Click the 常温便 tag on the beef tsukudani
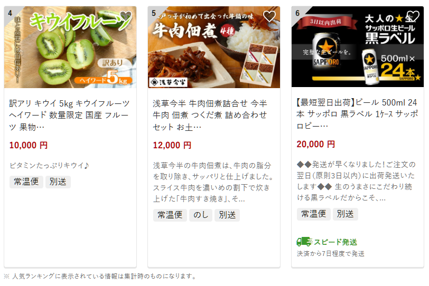 [170, 215]
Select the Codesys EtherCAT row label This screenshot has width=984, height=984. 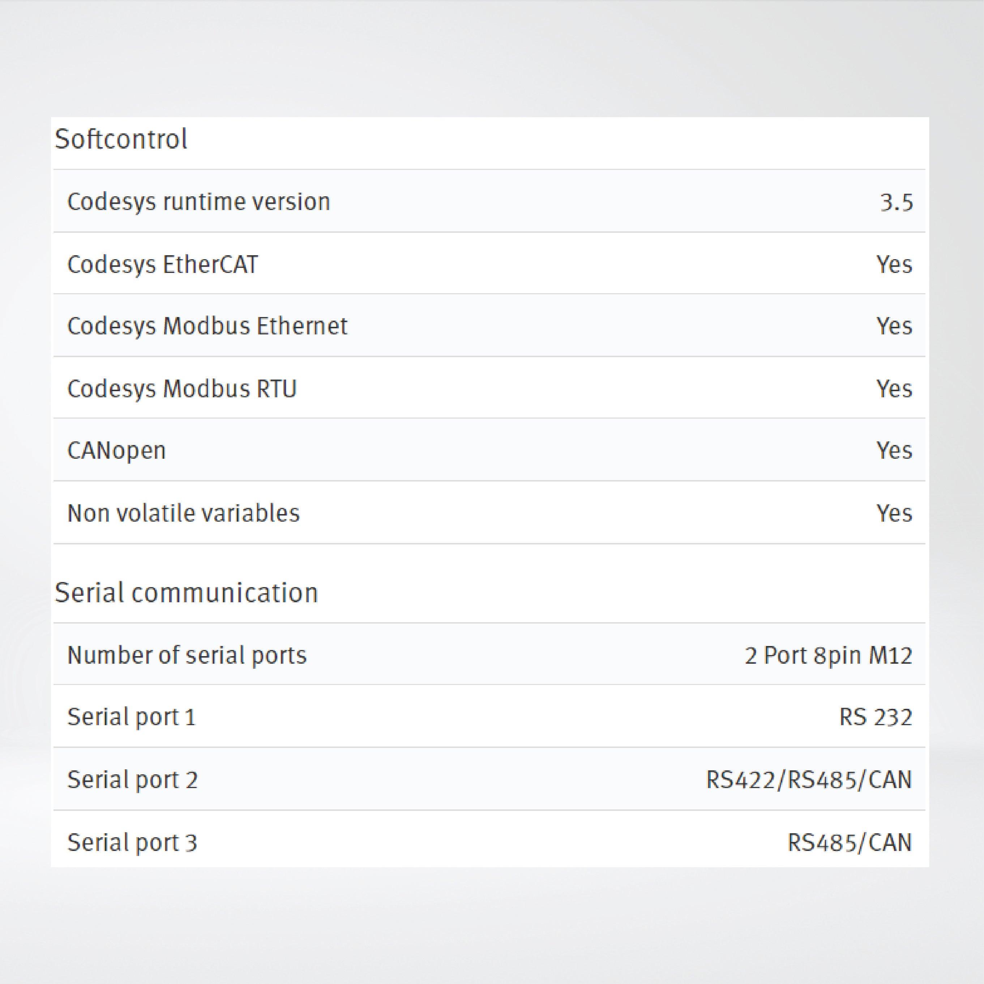coord(162,264)
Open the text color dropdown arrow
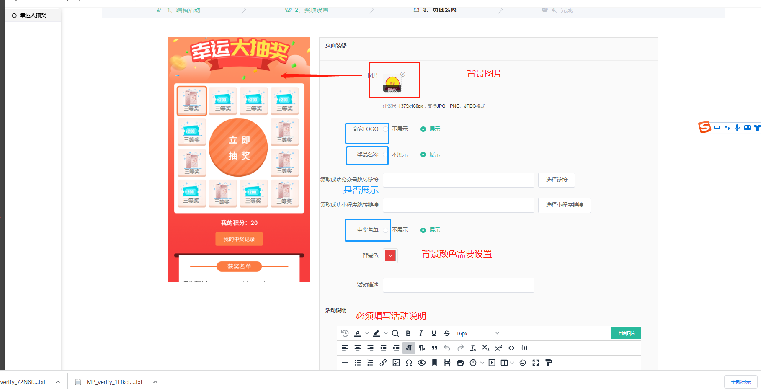Viewport: 761px width, 389px height. click(x=367, y=333)
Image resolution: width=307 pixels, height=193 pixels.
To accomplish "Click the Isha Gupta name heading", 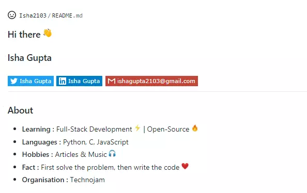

————————

- **EXERCISE DESCRIPTION**
Rewrite every line from the one containing "Open the text color dropdown arrow" through the end of the records, inclusive, keeping the requests. Multiply every number in the answers (coordinates and viewport dimensions) by 2.05, round to whole numbers with halves rounded up, and leave the pictures out.

- **WORKED ANSWER**
Open the text color dropdown arrow
Viewport: 1560px width, 797px height. click(x=752, y=683)
Image resolution: width=307 pixels, height=193 pixels.
To accomplish "Click the Isha Gupta name heading", 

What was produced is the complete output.